• _Records from a dataset_:
* * *

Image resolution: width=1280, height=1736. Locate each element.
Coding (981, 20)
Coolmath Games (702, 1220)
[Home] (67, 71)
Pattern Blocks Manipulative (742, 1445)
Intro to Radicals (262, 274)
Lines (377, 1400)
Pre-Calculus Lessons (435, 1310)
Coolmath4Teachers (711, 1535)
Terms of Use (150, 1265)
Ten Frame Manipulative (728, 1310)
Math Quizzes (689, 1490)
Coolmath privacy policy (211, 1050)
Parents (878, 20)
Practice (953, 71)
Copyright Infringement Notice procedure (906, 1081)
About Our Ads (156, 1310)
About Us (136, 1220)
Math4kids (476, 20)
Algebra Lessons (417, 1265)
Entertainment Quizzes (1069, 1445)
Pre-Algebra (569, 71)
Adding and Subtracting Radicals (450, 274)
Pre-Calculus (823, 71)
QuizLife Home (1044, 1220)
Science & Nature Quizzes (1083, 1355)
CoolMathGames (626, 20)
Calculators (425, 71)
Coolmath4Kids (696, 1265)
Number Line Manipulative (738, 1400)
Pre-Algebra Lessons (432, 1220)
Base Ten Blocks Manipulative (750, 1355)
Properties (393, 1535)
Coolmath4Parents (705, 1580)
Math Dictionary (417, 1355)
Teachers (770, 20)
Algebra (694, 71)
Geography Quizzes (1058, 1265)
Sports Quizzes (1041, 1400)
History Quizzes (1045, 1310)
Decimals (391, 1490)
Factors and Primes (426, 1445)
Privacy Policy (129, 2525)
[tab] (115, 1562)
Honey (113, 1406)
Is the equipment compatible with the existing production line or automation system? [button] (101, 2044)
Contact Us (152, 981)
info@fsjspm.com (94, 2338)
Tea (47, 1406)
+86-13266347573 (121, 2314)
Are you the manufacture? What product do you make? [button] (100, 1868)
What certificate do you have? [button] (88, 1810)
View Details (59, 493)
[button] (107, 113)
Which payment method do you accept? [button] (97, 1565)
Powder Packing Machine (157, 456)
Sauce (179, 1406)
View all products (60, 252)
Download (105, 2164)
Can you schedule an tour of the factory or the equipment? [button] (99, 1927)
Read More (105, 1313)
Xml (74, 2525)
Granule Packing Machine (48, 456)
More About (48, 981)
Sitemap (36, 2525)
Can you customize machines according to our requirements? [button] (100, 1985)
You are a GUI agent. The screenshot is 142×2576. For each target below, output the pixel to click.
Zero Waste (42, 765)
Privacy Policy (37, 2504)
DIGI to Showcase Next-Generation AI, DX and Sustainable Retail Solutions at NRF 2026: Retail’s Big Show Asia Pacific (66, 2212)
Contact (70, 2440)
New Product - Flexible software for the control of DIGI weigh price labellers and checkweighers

* * *

• _What you will do_: Where a line above contains the word "Algebra", copy that line.

• _Output for this exercise_:
Algebra Lessons (417, 1265)
Pre-Algebra (569, 71)
Pre-Algebra Lessons (432, 1220)
Algebra (694, 71)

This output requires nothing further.